3.5 Preference Ranking
When multiple candidate videos exist:
chosen_video > rejected_video
The chosen output should be more faithful to product truth, more platform-native, more commercially readable, and easier to use or repair.
4. Minimal Viable Experiment
CMV-24 supports a first experiment:
- Extract four keyframes per video: hook, product proof, usage/action, CTA/payoff.
- Label each keyframe and full video with QA labels.
- Generate two candidate variants per product, expanding the set to 72 videos.
- Create chosen/rejected preference pairs.
- Train a rule-based router baseline.
- Train a lightweight multi-label QA classifier.

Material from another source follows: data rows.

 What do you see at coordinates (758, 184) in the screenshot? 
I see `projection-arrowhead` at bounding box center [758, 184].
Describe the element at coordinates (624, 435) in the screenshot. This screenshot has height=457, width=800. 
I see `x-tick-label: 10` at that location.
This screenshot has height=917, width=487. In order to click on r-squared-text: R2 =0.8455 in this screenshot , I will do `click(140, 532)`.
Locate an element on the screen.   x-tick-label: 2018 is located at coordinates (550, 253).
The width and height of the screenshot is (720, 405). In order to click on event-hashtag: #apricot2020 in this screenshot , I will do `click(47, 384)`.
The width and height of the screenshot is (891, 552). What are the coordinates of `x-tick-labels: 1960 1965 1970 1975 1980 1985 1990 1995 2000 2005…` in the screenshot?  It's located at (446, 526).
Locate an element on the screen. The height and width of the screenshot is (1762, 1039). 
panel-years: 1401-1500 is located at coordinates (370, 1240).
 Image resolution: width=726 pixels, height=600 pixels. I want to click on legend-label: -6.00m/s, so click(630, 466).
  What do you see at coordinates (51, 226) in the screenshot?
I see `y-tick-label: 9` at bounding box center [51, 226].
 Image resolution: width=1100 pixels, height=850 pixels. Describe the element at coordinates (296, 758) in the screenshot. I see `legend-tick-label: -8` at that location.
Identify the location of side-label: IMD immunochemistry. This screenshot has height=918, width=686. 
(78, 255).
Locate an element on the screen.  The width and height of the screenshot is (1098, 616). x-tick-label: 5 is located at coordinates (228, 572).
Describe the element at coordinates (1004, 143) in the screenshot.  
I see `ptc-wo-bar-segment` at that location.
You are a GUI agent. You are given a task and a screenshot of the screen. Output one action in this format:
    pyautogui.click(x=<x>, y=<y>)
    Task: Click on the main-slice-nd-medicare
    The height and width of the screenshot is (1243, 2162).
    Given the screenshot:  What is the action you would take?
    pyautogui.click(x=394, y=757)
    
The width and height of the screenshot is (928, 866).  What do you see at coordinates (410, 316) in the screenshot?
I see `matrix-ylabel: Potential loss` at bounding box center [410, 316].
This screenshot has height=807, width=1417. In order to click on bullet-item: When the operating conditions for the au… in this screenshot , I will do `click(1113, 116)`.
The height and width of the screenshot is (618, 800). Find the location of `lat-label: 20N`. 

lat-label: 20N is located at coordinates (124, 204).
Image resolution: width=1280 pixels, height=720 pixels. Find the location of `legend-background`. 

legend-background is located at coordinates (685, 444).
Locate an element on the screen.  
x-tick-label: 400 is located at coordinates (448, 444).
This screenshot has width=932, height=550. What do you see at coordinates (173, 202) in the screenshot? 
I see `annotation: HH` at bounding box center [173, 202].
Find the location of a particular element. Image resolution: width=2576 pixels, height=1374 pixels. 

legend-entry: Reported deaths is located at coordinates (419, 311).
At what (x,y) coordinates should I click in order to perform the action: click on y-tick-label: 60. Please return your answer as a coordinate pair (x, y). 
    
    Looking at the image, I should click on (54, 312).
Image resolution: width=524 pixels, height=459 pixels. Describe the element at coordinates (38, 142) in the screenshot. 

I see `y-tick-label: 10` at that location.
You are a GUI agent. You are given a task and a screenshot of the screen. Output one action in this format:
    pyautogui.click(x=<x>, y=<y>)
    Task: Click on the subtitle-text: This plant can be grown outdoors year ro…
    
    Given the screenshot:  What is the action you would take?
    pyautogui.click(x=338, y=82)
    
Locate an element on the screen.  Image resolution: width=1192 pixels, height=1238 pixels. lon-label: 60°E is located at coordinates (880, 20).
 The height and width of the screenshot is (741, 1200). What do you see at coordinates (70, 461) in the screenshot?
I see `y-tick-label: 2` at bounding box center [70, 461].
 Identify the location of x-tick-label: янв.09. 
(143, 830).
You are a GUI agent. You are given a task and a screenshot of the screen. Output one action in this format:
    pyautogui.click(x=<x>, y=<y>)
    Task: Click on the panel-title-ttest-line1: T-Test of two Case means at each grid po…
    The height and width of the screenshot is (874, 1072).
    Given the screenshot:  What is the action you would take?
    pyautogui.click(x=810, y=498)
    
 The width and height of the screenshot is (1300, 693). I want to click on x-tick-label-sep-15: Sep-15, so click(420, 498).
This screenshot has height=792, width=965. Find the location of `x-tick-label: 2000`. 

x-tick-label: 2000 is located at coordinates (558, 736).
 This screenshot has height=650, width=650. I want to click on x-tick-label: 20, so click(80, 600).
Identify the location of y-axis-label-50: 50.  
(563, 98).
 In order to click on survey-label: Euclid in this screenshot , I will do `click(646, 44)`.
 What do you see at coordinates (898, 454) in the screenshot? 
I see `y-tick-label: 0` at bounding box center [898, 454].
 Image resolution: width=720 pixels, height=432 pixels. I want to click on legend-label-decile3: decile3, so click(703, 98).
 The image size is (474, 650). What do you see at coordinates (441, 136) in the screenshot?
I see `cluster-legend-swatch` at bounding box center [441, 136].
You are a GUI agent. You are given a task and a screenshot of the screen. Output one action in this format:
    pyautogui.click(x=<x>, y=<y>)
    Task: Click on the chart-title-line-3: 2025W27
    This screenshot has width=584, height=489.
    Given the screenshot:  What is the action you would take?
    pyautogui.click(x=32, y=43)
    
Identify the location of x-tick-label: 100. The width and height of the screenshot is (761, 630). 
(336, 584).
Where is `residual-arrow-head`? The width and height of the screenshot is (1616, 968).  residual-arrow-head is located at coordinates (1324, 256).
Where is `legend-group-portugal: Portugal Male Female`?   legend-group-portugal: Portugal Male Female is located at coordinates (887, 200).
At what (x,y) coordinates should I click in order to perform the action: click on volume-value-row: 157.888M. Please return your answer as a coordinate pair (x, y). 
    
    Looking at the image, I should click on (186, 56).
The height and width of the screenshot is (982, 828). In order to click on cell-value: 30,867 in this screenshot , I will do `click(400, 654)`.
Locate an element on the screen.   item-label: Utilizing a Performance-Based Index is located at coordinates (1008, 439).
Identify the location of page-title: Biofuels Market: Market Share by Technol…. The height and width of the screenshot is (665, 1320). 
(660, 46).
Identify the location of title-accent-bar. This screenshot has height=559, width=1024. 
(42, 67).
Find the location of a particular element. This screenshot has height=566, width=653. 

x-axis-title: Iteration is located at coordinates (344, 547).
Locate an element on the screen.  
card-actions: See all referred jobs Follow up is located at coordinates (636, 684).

- Measure retries, usable output rate, product drift, and human review time.
5. Limitations
CMV-24 is a seed dataset, not a benchmark. It lacks original model names, detailed timecode-level failure evidence, A/B preference pairs, and live campaign metrics. It should be treated as a reproducible structure for expanding a production dataset.
6. Ethics and Commercial Safety
Commerce multimodal training must avoid turning generated assets into false product evidence. PTFT tracks product truth and unsupported claims. Health, beauty, pet, supplement, and safety-related clips require conservative language and explicit compliance review.
7. Conclusion
Commercial multimodal training should begin with feedback structure. CMV-24 and PTFT show how product truth, platform fit, visual failure, compliance risk, and commercial usability can become trainable data for routing, QA, preference ranking, and rejection policies.
The most valuable training signal in commerce multimodal video is not the prompt itself, but the structured explanation of why a generated output is usable, risky, repairable, or rejected.